The issue of varied implementation was one which recurred throughout the debate, and was one on which all the speakers agreed was of paramount importance.
"The case for a new directive boils down to one simple argument; namely that the old one failed. It failed because it was inconsistently applied across the EU"
Lord Carter stressed that this task falls partly to the UK government in the current negotiations:
‘...we look to those involved in the current negotiations - in particular, the UK Government - to ensure that they take the opportunity of agreeing the new Directive to secure high standards of animal welfare across the EU and, most importantly, at the same time place all concerned on an equal footing.'
If the Directive is not consistently applied, then there is the risk that it may damage UK's competitiveness within Europe. However as some of the UK policies are more stringent than in the proposed Directive this consistent implementation will not be straightforwards. The current Directive states that the European Commission will have a leading role in coordinating member states, ensuring that the Directive is applied consistently across Europe. The Earl of Caithness emphasised the need for the UK to support the Commission.

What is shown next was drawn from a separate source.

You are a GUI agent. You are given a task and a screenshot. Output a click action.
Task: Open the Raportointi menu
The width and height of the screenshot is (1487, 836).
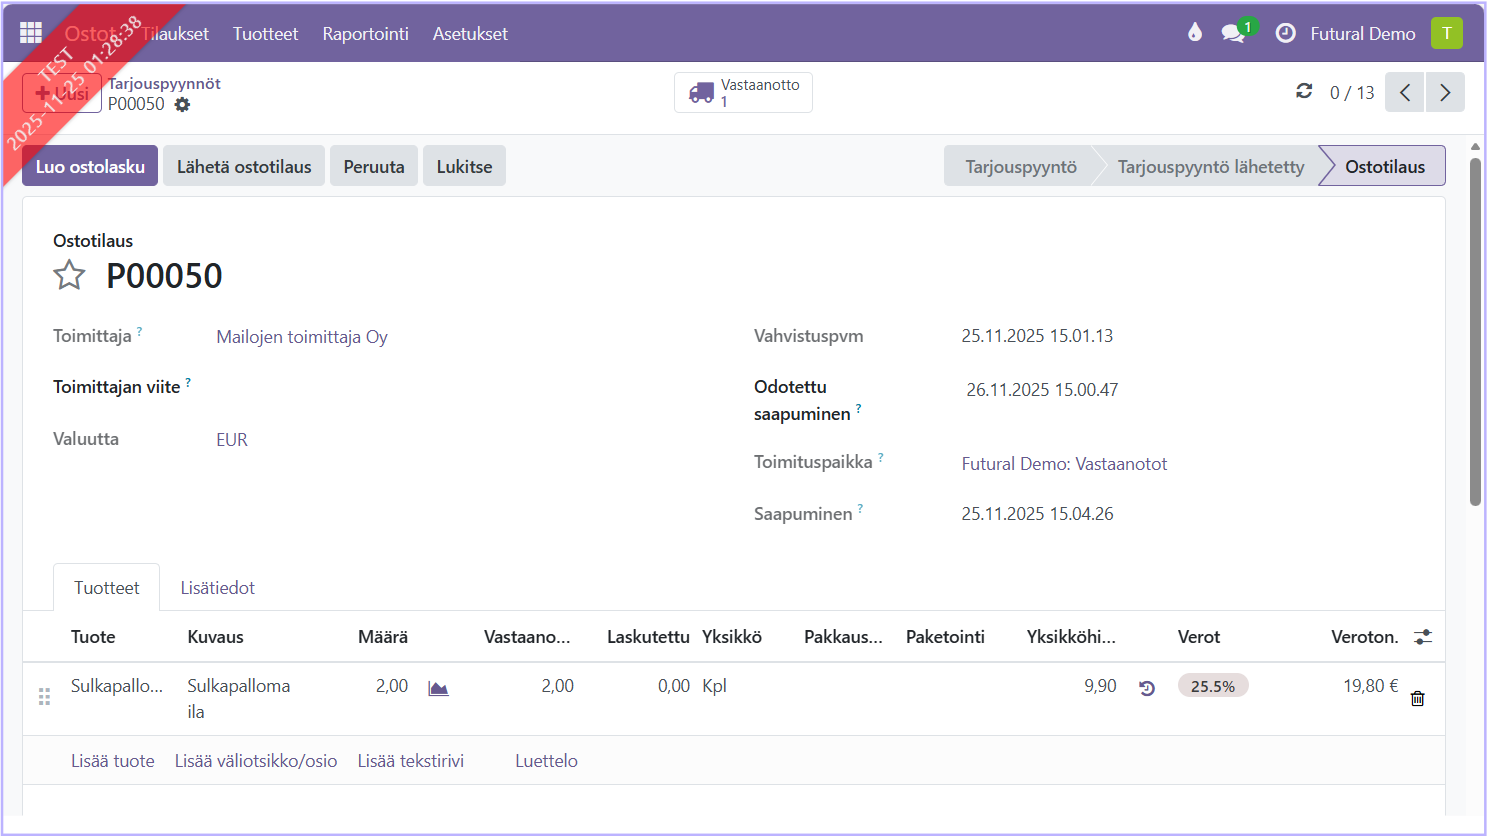point(365,33)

It is hoped that the Government will ensure that the concerns raised at the debate are considered before the Directive is finalised and that the desired ‘level playing field' will be achievable across Europe.
Brief history of the report:
The revision of EU Directive 86/609/EEC concerning the use of animals in research was introduced in 1986. In November 2008 a revised draft of the Directive was published by the European Commission.
The House of Lords published a report into these proposed revisions in November last year. The report was largely favorably received by the Bioscience sector, and many of the findings can be seen in the current draft of the Directive.